Entries taken from a collection:
++++++
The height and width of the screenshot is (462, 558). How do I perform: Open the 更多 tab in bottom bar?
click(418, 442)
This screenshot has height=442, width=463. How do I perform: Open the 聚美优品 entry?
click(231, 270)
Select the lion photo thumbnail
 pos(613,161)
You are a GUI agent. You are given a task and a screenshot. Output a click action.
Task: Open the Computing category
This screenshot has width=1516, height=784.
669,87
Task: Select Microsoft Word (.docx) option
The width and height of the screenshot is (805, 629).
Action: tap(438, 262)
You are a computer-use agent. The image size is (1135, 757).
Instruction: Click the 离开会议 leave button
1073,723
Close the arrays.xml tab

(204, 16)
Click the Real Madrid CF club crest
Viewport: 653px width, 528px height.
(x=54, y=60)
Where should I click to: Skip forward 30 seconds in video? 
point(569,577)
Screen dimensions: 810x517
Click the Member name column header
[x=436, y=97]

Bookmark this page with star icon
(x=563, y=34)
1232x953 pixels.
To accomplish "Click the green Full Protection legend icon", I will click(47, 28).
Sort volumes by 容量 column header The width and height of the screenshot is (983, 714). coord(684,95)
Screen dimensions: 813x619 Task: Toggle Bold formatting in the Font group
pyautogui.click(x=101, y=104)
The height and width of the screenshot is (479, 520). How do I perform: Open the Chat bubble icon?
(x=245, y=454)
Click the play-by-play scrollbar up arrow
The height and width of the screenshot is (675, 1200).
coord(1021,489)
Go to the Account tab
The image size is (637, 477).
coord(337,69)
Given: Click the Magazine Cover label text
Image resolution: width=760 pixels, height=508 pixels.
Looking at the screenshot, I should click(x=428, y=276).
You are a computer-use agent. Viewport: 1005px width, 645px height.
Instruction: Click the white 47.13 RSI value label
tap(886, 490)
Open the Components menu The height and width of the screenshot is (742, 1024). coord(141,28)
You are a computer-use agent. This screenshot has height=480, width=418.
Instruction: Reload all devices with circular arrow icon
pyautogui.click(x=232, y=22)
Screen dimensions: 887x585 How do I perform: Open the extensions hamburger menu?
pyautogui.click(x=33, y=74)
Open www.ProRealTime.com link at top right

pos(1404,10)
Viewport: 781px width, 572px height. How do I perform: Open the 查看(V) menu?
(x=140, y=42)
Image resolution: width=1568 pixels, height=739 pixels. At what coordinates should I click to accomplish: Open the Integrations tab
++++++
Your task -
To complete the exercise, print all of the entries exactly.

Exercise solution -
The height and width of the screenshot is (462, 558). How do I perform: Open the 更多 tab in bottom bar?
click(418, 442)
This screenshot has height=442, width=463. How do I perform: Open the 聚美优品 entry?
click(231, 270)
Select the lion photo thumbnail
 pos(613,161)
You are a GUI agent. You are given a task and a screenshot. Output a click action.
Task: Open the Computing category
This screenshot has width=1516, height=784.
669,87
Task: Select Microsoft Word (.docx) option
The width and height of the screenshot is (805, 629).
Action: tap(438, 262)
You are a computer-use agent. The image size is (1135, 757).
Instruction: Click the 离开会议 leave button
1073,723
Close the arrays.xml tab

(204, 16)
Click the Real Madrid CF club crest
Viewport: 653px width, 528px height.
(x=54, y=60)
Where should I click to: Skip forward 30 seconds in video? 
point(569,577)
Screen dimensions: 810x517
Click the Member name column header
[x=436, y=97]

Bookmark this page with star icon
(x=563, y=34)
1232x953 pixels.
To accomplish "Click the green Full Protection legend icon", I will click(47, 28).
Sort volumes by 容量 column header The width and height of the screenshot is (983, 714). coord(684,95)
Screen dimensions: 813x619 Task: Toggle Bold formatting in the Font group
pyautogui.click(x=101, y=104)
The height and width of the screenshot is (479, 520). How do I perform: Open the Chat bubble icon?
(x=245, y=454)
Click the play-by-play scrollbar up arrow
The height and width of the screenshot is (675, 1200).
coord(1021,489)
Go to the Account tab
The image size is (637, 477).
coord(337,69)
Given: Click the Magazine Cover label text
Image resolution: width=760 pixels, height=508 pixels.
Looking at the screenshot, I should click(x=428, y=276).
You are a computer-use agent. Viewport: 1005px width, 645px height.
Instruction: Click the white 47.13 RSI value label
tap(886, 490)
Open the Components menu The height and width of the screenshot is (742, 1024). coord(141,28)
You are a computer-use agent. This screenshot has height=480, width=418.
Instruction: Reload all devices with circular arrow icon
pyautogui.click(x=232, y=22)
Screen dimensions: 887x585 How do I perform: Open the extensions hamburger menu?
pyautogui.click(x=33, y=74)
Open www.ProRealTime.com link at top right

pos(1404,10)
Viewport: 781px width, 572px height. How do I perform: Open the 查看(V) menu?
(x=140, y=42)
Image resolution: width=1568 pixels, height=739 pixels. At what coordinates should I click to accomplish: Open the Integrations tab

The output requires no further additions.